If you’ve used Google Scholar, you’ll see that the concept is quite similar. Google Scholar helps us to find articles and research papers more easily. It also lets us create a library of our favorite articles to read. Dataset Search doesn’t have so many features as of yet. Google has introduced it as a Beta version, which means there are going to be a lot more changes, and hopefully a lot more new features that will create ease of access to the data more comfortable.
But not all data may be open and hence available for inspection. In Noy’s words, “The metadata needs to be open, the dataset itself does not need to be. For an analogy, think of a search you do on Google Scholar: It may well take you to a publisher’s website where the article is behind a paywall. Our goal is to help users discover where the data is and then access it directly from the provider.”
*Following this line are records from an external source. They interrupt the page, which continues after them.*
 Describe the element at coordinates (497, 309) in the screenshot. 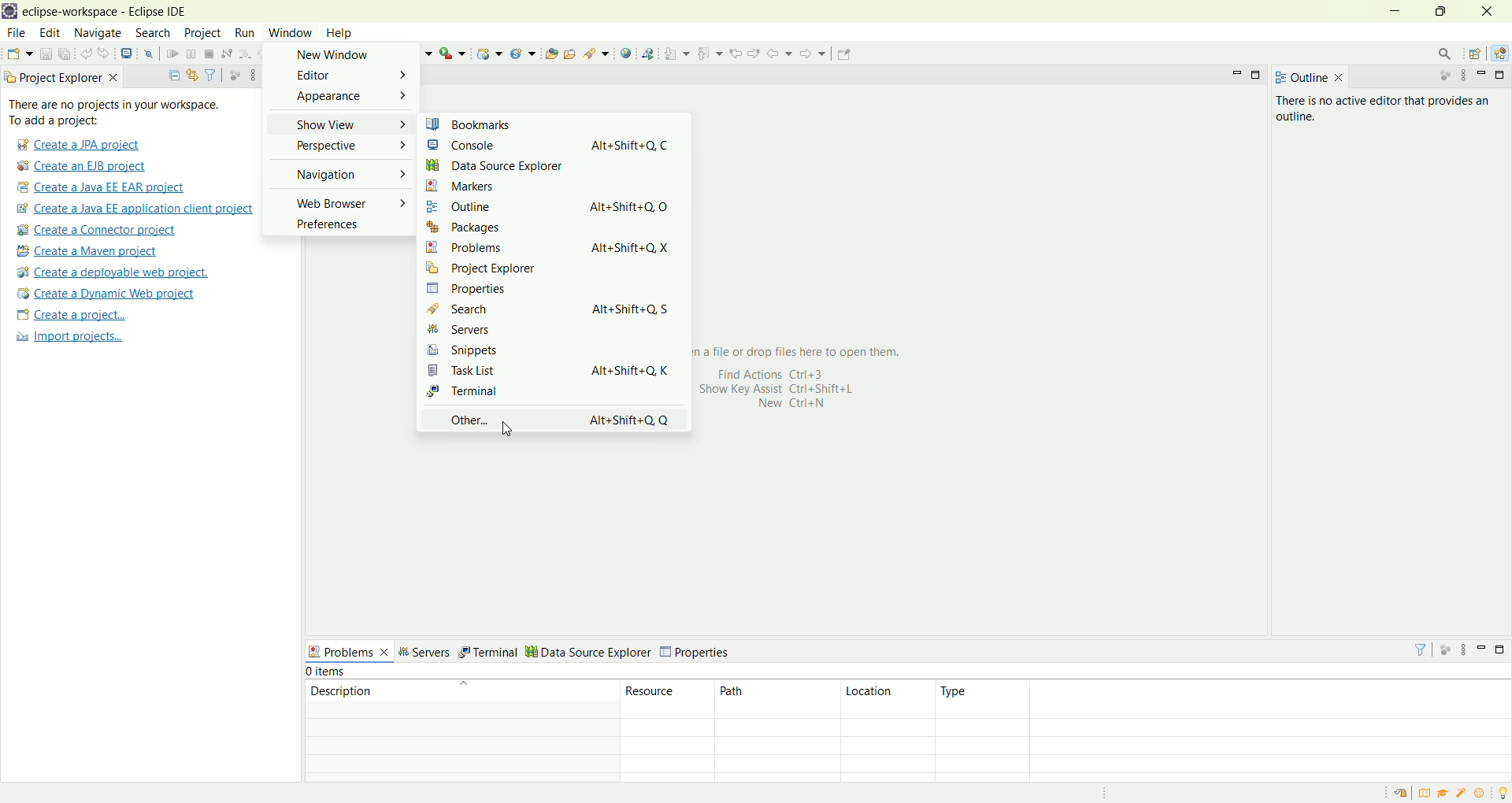

I see `search` at that location.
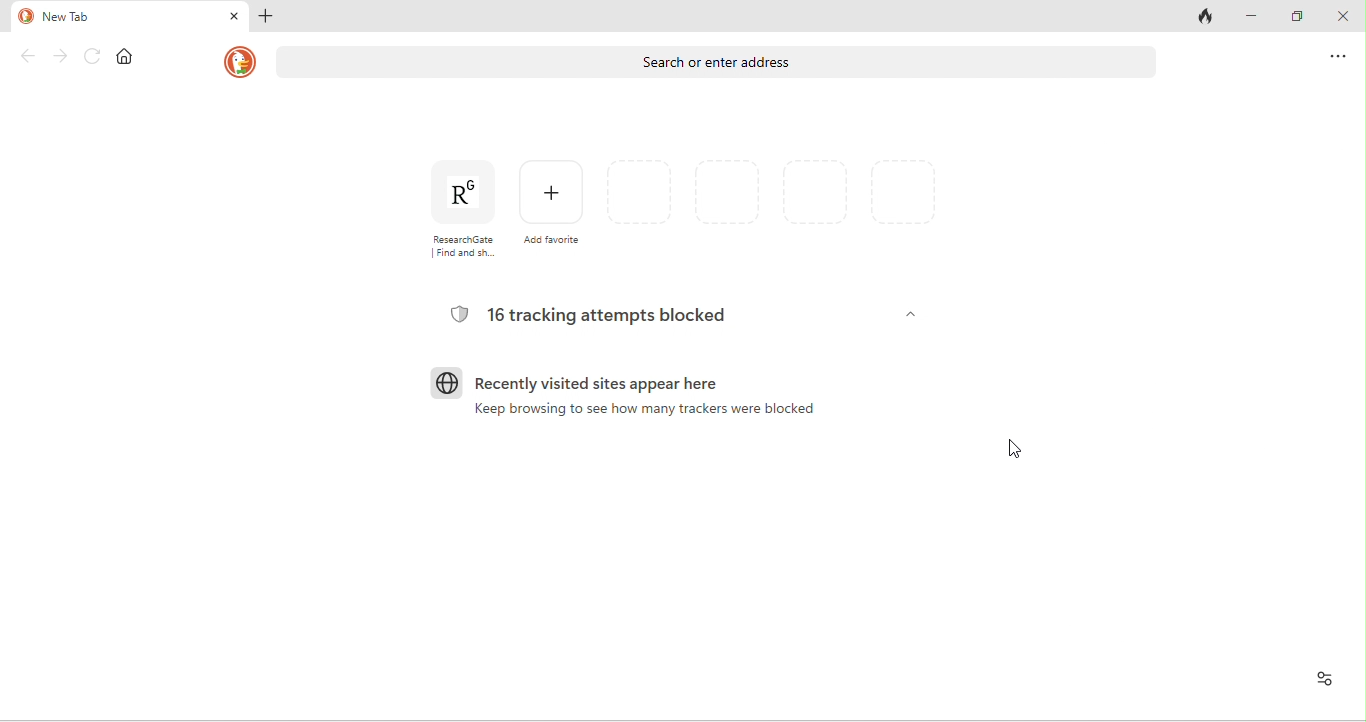 The image size is (1366, 722). What do you see at coordinates (62, 59) in the screenshot?
I see `forward` at bounding box center [62, 59].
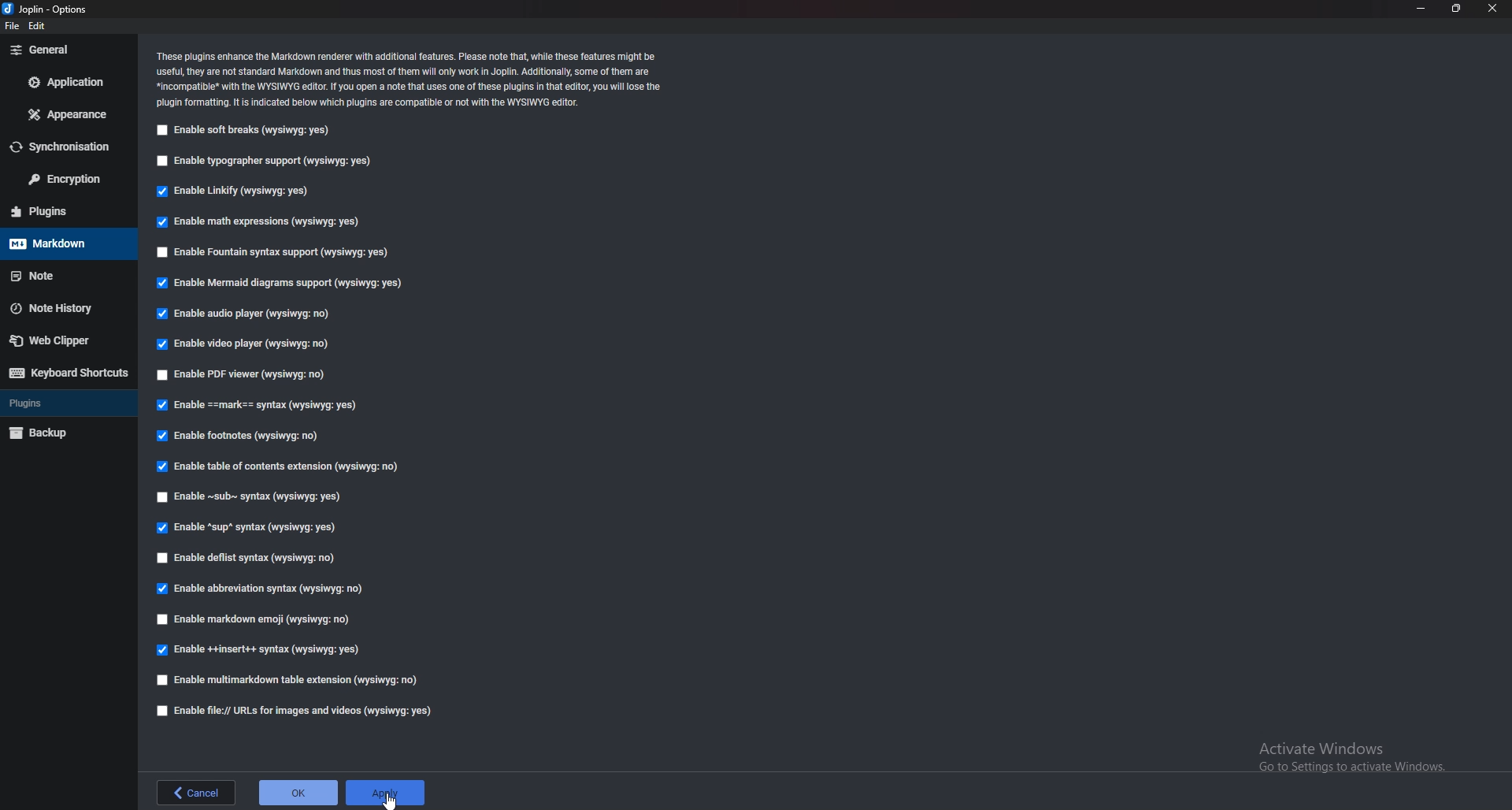 Image resolution: width=1512 pixels, height=810 pixels. What do you see at coordinates (51, 9) in the screenshot?
I see `options` at bounding box center [51, 9].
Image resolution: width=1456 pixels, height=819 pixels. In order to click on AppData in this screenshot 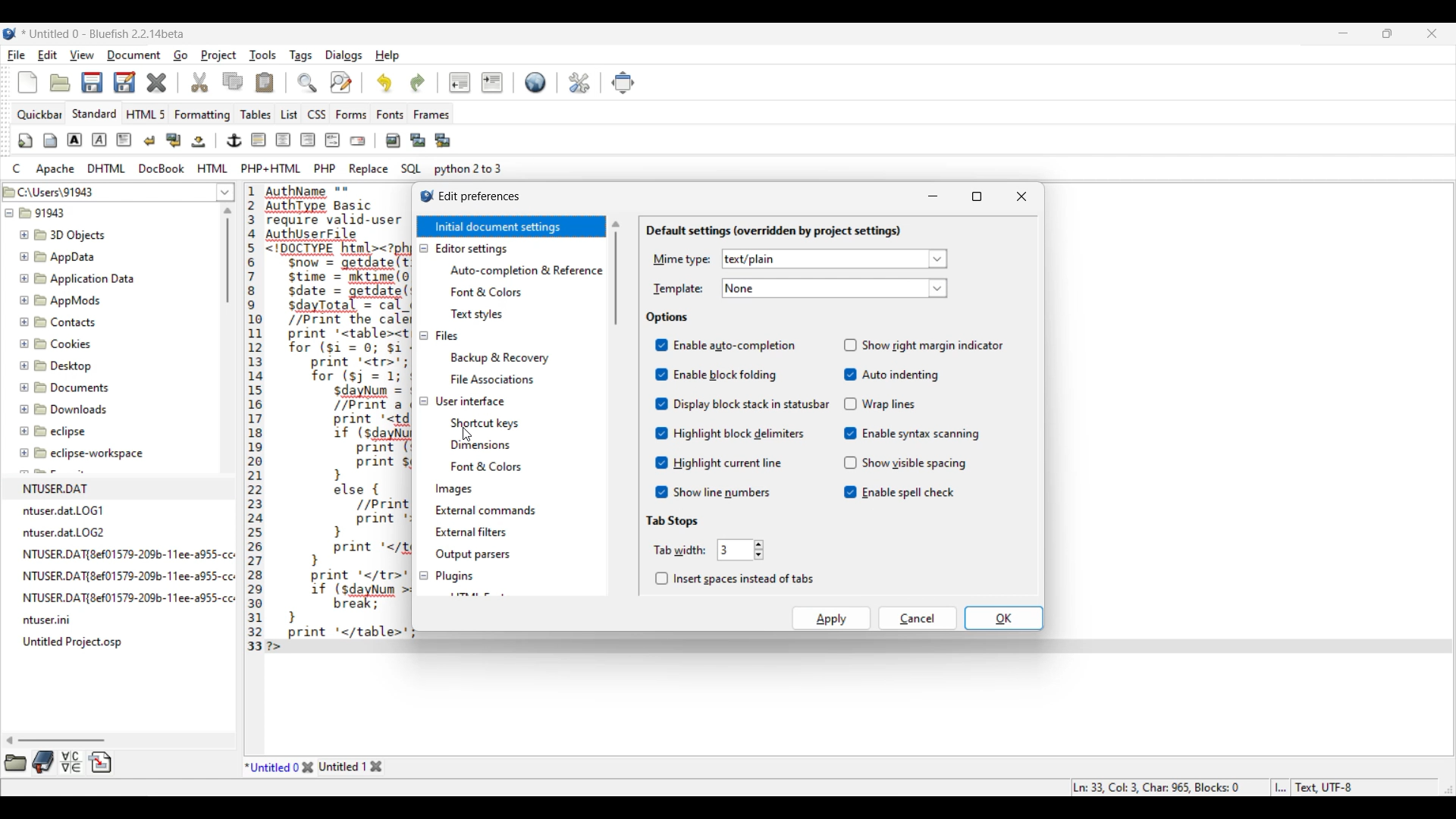, I will do `click(60, 256)`.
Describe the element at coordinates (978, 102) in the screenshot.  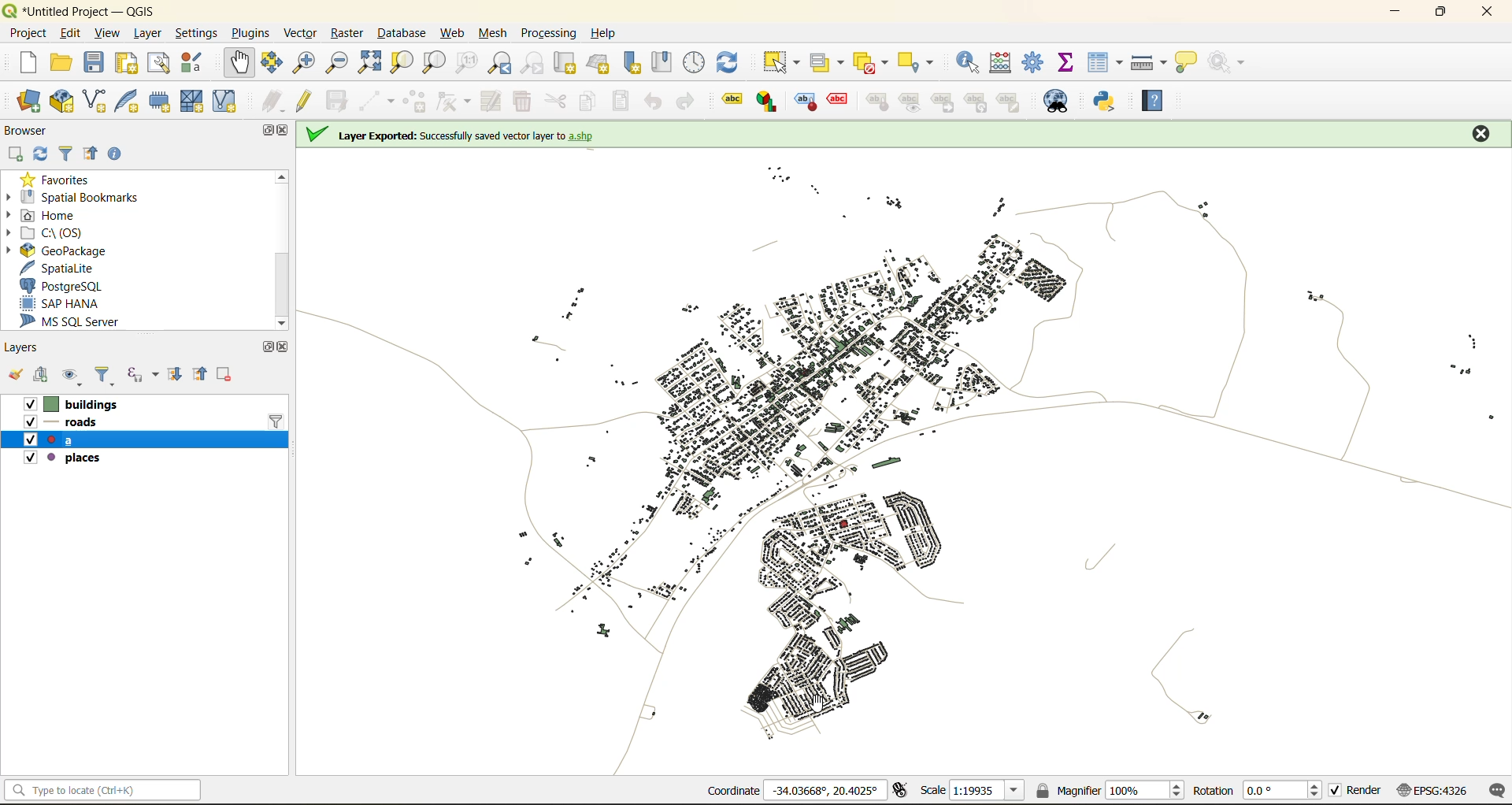
I see `` at that location.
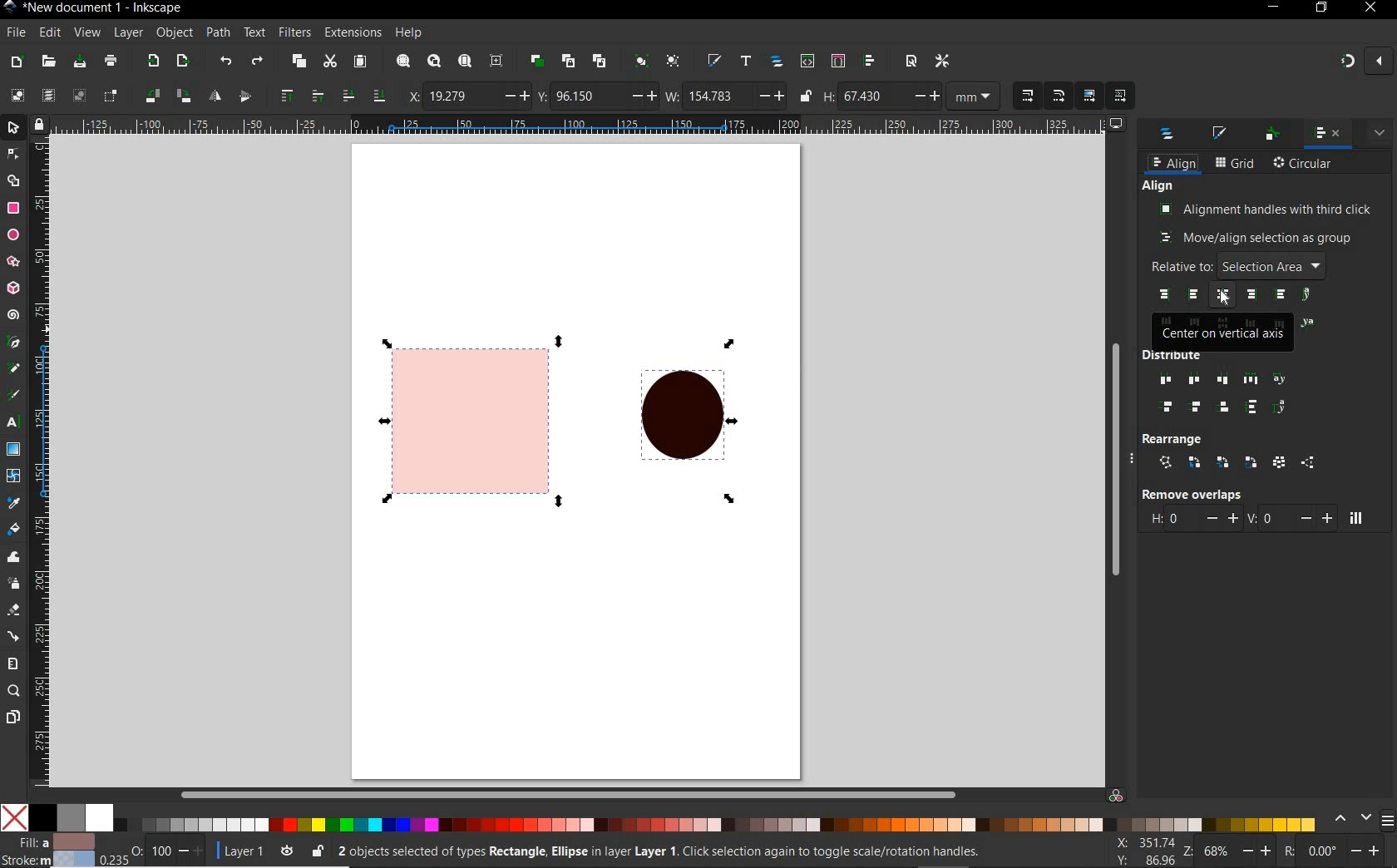 Image resolution: width=1397 pixels, height=868 pixels. I want to click on rotate, so click(1339, 852).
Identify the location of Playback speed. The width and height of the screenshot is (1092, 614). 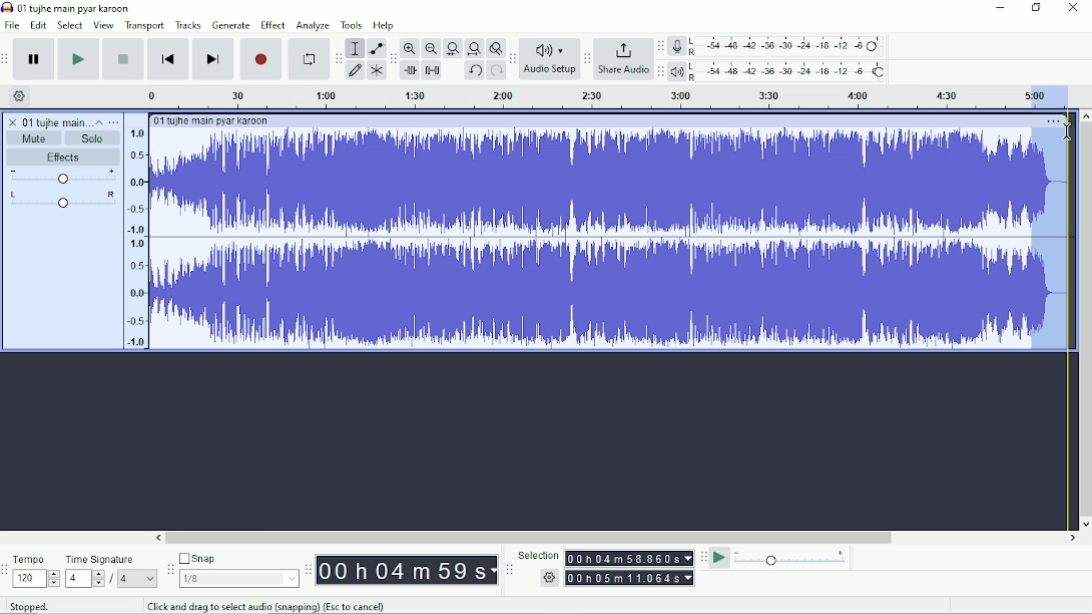
(794, 558).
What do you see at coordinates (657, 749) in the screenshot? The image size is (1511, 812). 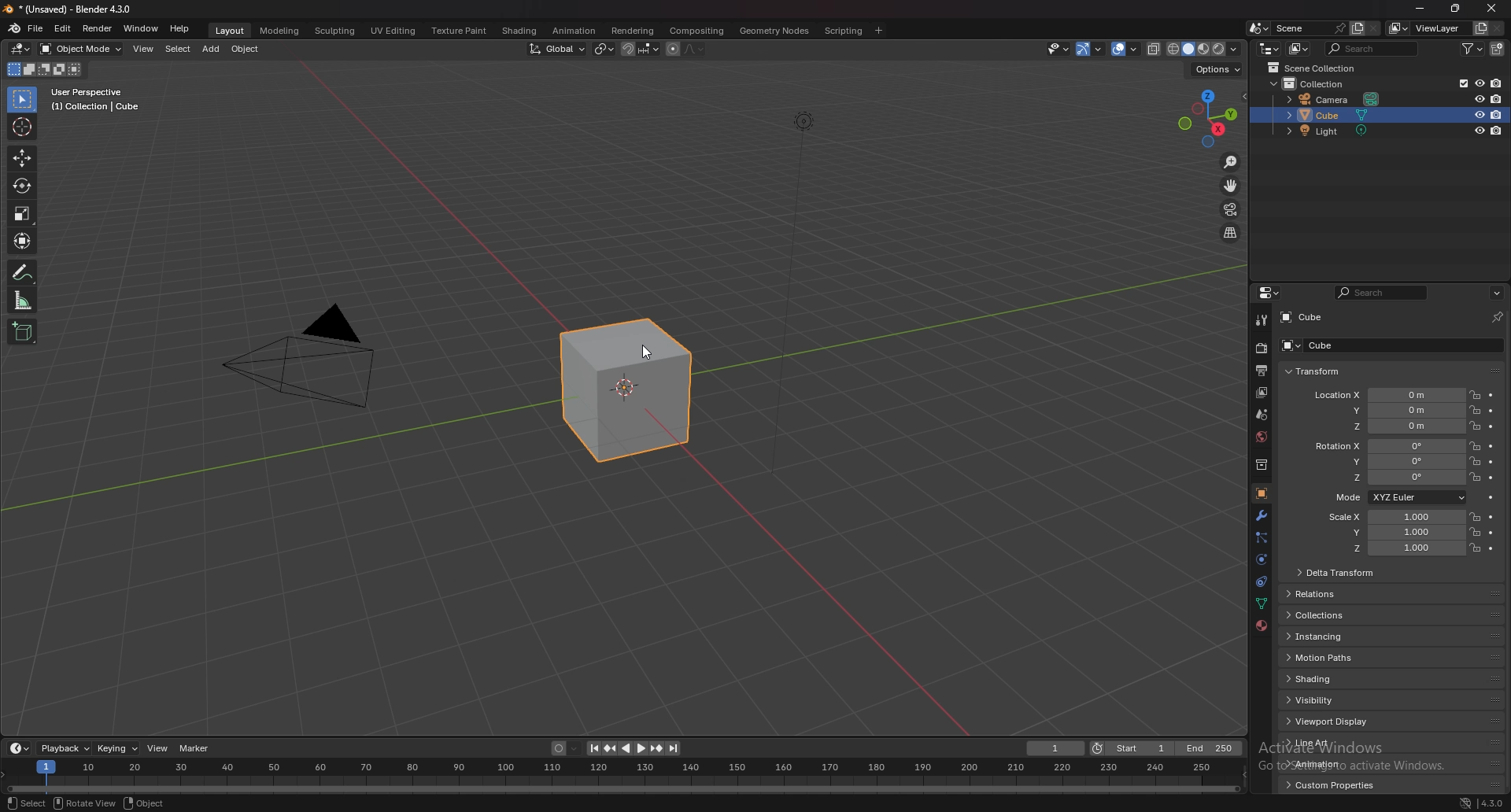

How does it work under the hood?
Google utilizes the schema markup for dataset providers in the Dataset Search. You can learn about schema markup from their official page. This markup allows publishers to add descriptions to their data such that search engines such as Google can understand the content of the page more efficiently. Google has developed certain guidelines for the dataset providers with respect to installing Dataset Search. It encourages the data providers to include information such as the creator of the dataset, the methodology of its collection, the date of its publication and update, and the terms under which the data can or cannot be used. This will help search engines to redirect information to anyone searching it more efficiently.
Right now, Dataset Search can be used to find most datasets on topics such as social sciences, environmental sciences, government data and the data provided by news organizations. When more and more data providers adapt to the schema markup, Google can and will expand the variety of datasets that can be accessed from the Dataset Search.
In summary, the Dataset Search is a one-stop shop for the datasets one need to find. Need to find data related to NASA and also from NOAA? No need to keep up to date with their websites. Google’s new search engine will handle that for you, in a much more efficient way. It is exciting times in data science with newer and better tools being developed. Especially given that these advancements come from tech giants like Google, we can expect for more of such tools in the future. We can also expect other tech giants to bring their own sets of tools to keep this healthy competition going and it is ultimately us that will benefit from it. The DataSet Search is going to be an important tool in the arsenal of a data scientist. Sure, it’s not the sharpest tool at the moment, but it’s one that is bound to get better and better with time.